Give him the money! Republicans in Congress need to stifle their hostility towards President Obama, and approve his emergency request for funds to alleviate our border disaster. Only by signing on for the $3.7 billion “fix” will the GOP place this “urgent humanitarian crisis” squarely in Mr. Obama’s lap, where it belongs.
As House Speaker John Boehner recently said, Obama has been president for five and a half years; it’s time he took responsibility for something, and this border mess is a good place to start.
The flood of young unaccompanied minors across our border is a catastrophe – for the children and for the country. There’s no place to put them, no way to process all of them, we have legal impediments to deporting them; really, nobody knows what to do. President Obama has a plan -- let’s see if it works. Instead of allowing him to shirk responsibility by refusing to go along with his program, Congress needs to quickly climb aboard. Let him own the fruits of his labors.
Only by signing on for the $3.7 billion “fix” will the GOP place this “urgent humanitarian crisis” squarely in Mr. Obama’s lap, where it belongs.

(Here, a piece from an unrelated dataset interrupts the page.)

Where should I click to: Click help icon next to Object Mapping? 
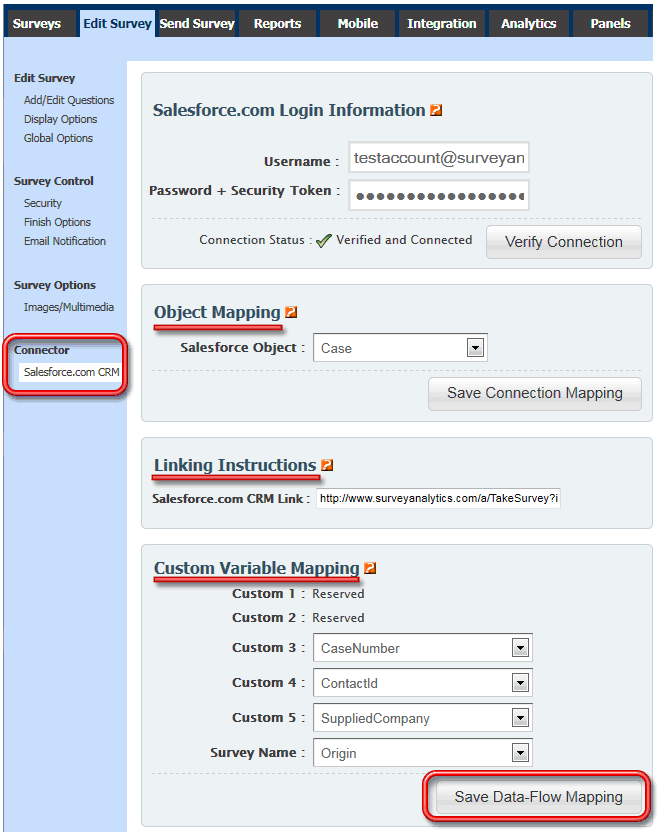[291, 313]
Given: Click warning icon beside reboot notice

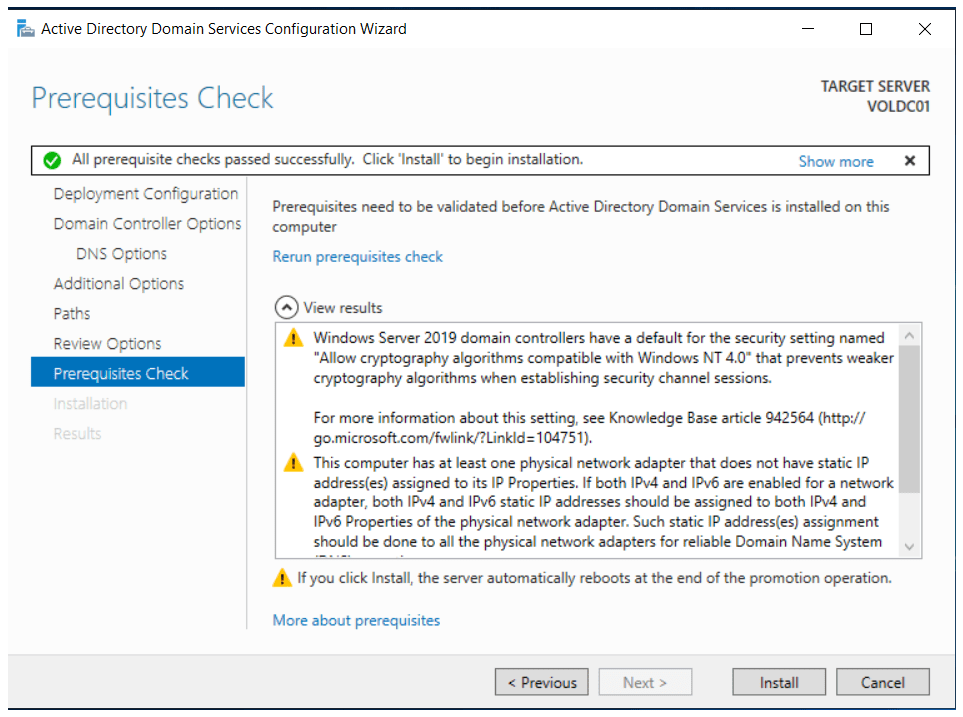Looking at the screenshot, I should tap(282, 578).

Make no mistake, President Obama is to blame for the immigration fiasco. Despite front-page articles in the New York Times and elsewhere blaming a 2008 sex trafficking bill or rampant gang violence in Central America for the crush of illegal youngsters flooding our border, it is clear that the trigger for the sudden influx was President Obama’s campaign-motivated Deferred Action for Childhood Arrivals Program (DACA), aka the “Dream Act.”
So far this fiscal year there have been more than 52,000 children unaccompanied children taken into custody, mostly from Central America; that’s nearly twice the total from last year and 10 times the number from 2009.
For the record, countries like El Salvador and Honduras have long been violent. Since the mid- 1990s those two countries have ranked in the top ten most violent countries in the world. What’s changed is the perceived likelihood of these kids being allowed to stay in the U.S.
In passing the DACA, Obama said "it makes no sense to expel talented young people who are, for all intents and purposes, Americans."
This message trickled south -- the U.S. president was easing up on deportations of children who had grown up in the States. Parents took this as an invitation and began to ship their kids north.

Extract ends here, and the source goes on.